Problem details ->
Switch each "checkbox" to "check box" in the items below and write them all out again, leaving everything else unchanged.
--- start ---
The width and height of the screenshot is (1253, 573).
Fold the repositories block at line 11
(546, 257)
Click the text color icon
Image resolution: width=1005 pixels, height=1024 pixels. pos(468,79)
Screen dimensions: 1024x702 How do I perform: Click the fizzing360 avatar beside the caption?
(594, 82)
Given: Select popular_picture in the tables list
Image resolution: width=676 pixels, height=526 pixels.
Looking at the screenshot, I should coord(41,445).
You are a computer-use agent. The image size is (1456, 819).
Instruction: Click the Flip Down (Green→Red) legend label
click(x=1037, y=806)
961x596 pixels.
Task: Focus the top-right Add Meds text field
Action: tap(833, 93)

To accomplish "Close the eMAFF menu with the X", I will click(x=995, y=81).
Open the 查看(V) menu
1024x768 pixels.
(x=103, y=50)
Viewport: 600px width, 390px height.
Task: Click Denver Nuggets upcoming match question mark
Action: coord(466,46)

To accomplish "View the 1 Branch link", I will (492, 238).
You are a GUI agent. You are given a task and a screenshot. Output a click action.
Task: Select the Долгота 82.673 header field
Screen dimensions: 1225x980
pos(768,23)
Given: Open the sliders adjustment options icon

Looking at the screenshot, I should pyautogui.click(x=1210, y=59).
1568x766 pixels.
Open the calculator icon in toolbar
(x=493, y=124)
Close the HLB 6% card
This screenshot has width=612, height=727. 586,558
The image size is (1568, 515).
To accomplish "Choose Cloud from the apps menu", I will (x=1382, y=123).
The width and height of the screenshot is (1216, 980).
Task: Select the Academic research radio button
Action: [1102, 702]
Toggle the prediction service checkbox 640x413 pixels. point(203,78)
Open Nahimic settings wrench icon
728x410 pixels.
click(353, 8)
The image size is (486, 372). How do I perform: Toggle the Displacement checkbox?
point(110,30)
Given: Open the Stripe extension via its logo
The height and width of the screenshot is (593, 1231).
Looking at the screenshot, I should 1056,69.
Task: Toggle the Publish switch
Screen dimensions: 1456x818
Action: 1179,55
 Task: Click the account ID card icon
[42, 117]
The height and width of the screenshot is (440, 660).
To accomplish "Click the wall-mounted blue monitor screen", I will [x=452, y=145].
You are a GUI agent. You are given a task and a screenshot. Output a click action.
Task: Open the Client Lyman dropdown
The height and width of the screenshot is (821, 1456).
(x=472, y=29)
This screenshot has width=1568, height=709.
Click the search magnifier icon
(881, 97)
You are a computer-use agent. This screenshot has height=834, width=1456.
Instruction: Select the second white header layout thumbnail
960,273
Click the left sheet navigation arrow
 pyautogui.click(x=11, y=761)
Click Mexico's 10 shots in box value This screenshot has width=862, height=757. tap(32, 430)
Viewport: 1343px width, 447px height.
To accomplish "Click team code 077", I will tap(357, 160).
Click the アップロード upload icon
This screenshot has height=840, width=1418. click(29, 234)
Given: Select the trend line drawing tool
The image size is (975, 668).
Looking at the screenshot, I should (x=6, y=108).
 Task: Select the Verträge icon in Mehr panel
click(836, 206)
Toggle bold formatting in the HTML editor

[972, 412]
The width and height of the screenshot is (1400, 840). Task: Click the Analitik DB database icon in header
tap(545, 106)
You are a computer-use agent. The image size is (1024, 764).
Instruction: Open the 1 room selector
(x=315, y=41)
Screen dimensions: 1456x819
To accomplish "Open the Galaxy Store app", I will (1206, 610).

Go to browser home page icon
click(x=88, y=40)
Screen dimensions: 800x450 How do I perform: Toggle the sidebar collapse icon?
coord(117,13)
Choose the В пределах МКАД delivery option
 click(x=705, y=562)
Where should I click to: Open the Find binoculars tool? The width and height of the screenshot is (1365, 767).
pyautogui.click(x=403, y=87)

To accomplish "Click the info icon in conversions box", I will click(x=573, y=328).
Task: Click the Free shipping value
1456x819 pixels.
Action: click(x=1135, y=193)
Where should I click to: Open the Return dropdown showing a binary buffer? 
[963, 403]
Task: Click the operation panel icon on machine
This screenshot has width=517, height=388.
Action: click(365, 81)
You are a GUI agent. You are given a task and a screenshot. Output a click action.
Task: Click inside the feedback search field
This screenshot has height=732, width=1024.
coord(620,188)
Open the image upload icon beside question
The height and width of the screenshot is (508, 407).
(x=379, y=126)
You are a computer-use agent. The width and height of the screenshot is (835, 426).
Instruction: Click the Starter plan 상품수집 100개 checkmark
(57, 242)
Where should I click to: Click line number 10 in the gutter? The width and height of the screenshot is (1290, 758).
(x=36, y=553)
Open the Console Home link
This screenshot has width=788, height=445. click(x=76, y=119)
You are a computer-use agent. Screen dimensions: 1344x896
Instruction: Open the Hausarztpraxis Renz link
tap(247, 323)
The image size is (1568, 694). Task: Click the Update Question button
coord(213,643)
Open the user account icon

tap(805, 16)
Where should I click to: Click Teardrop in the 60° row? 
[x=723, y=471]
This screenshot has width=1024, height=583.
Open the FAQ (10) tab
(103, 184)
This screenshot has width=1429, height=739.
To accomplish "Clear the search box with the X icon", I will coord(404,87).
--- end ---
The answer ->
The width and height of the screenshot is (1253, 573).
Fold the repositories block at line 11
(546, 257)
Click the text color icon
Image resolution: width=1005 pixels, height=1024 pixels. pos(468,79)
Screen dimensions: 1024x702 How do I perform: Click the fizzing360 avatar beside the caption?
(594, 82)
Given: Select popular_picture in the tables list
Image resolution: width=676 pixels, height=526 pixels.
Looking at the screenshot, I should coord(41,445).
You are a computer-use agent. The image size is (1456, 819).
Instruction: Click the Flip Down (Green→Red) legend label
click(x=1037, y=806)
961x596 pixels.
Task: Focus the top-right Add Meds text field
Action: tap(833, 93)

To accomplish "Close the eMAFF menu with the X", I will click(x=995, y=81).
Open the 查看(V) menu
1024x768 pixels.
(x=103, y=50)
Viewport: 600px width, 390px height.
Task: Click Denver Nuggets upcoming match question mark
Action: coord(466,46)

To accomplish "View the 1 Branch link", I will (492, 238).
You are a GUI agent. You are given a task and a screenshot. Output a click action.
Task: Select the Долгота 82.673 header field
Screen dimensions: 1225x980
pos(768,23)
Given: Open the sliders adjustment options icon

Looking at the screenshot, I should pyautogui.click(x=1210, y=59).
1568x766 pixels.
Open the calculator icon in toolbar
(x=493, y=124)
Close the HLB 6% card
This screenshot has width=612, height=727. 586,558
The image size is (1568, 515).
To accomplish "Choose Cloud from the apps menu", I will (x=1382, y=123).
The width and height of the screenshot is (1216, 980).
Task: Select the Academic research radio button
Action: [1102, 702]
Toggle the prediction service check box 640x413 pixels. point(203,78)
Open Nahimic settings wrench icon
728x410 pixels.
click(353, 8)
The image size is (486, 372). How do I perform: Toggle the Displacement check box?
point(110,30)
Given: Open the Stripe extension via its logo
The height and width of the screenshot is (593, 1231).
Looking at the screenshot, I should 1056,69.
Task: Toggle the Publish switch
Screen dimensions: 1456x818
Action: 1179,55
 Task: Click the account ID card icon
[42, 117]
The height and width of the screenshot is (440, 660).
To accomplish "Click the wall-mounted blue monitor screen", I will [x=452, y=145].
You are a GUI agent. You are given a task and a screenshot. Output a click action.
Task: Open the Client Lyman dropdown
The height and width of the screenshot is (821, 1456).
(x=472, y=29)
This screenshot has width=1568, height=709.
Click the search magnifier icon
(881, 97)
You are a computer-use agent. This screenshot has height=834, width=1456.
Instruction: Select the second white header layout thumbnail
960,273
Click the left sheet navigation arrow
 pyautogui.click(x=11, y=761)
Click Mexico's 10 shots in box value This screenshot has width=862, height=757. tap(32, 430)
Viewport: 1343px width, 447px height.
To accomplish "Click team code 077", I will tap(357, 160).
Click the アップロード upload icon
This screenshot has height=840, width=1418. click(29, 234)
Given: Select the trend line drawing tool
The image size is (975, 668).
Looking at the screenshot, I should (x=6, y=108).
 Task: Select the Verträge icon in Mehr panel
click(836, 206)
Toggle bold formatting in the HTML editor

[972, 412]
The width and height of the screenshot is (1400, 840). Task: Click the Analitik DB database icon in header
tap(545, 106)
You are a computer-use agent. The image size is (1024, 764).
Instruction: Open the 1 room selector
(x=315, y=41)
Screen dimensions: 1456x819
To accomplish "Open the Galaxy Store app", I will (1206, 610).

Go to browser home page icon
click(x=88, y=40)
Screen dimensions: 800x450 How do I perform: Toggle the sidebar collapse icon?
coord(117,13)
Choose the В пределах МКАД delivery option
 click(x=705, y=562)
Where should I click to: Open the Find binoculars tool? The width and height of the screenshot is (1365, 767).
pyautogui.click(x=403, y=87)

To accomplish "Click the info icon in conversions box", I will click(x=573, y=328).
Task: Click the Free shipping value
1456x819 pixels.
Action: click(x=1135, y=193)
Where should I click to: Open the Return dropdown showing a binary buffer? 
[963, 403]
Task: Click the operation panel icon on machine
This screenshot has width=517, height=388.
Action: click(365, 81)
You are a GUI agent. You are given a task and a screenshot. Output a click action.
Task: Click inside the feedback search field
This screenshot has height=732, width=1024.
coord(620,188)
Open the image upload icon beside question
The height and width of the screenshot is (508, 407).
(x=379, y=126)
You are a computer-use agent. The width and height of the screenshot is (835, 426).
Instruction: Click the Starter plan 상품수집 100개 checkmark
(57, 242)
Where should I click to: Click line number 10 in the gutter? The width and height of the screenshot is (1290, 758).
(x=36, y=553)
Open the Console Home link
This screenshot has width=788, height=445. click(x=76, y=119)
You are a computer-use agent. Screen dimensions: 1344x896
Instruction: Open the Hausarztpraxis Renz link
tap(247, 323)
The image size is (1568, 694). Task: Click the Update Question button
coord(213,643)
Open the user account icon

tap(805, 16)
Where should I click to: Click Teardrop in the 60° row? 
[x=723, y=471]
This screenshot has width=1024, height=583.
Open the FAQ (10) tab
(103, 184)
This screenshot has width=1429, height=739.
To accomplish "Clear the search box with the X icon", I will coord(404,87).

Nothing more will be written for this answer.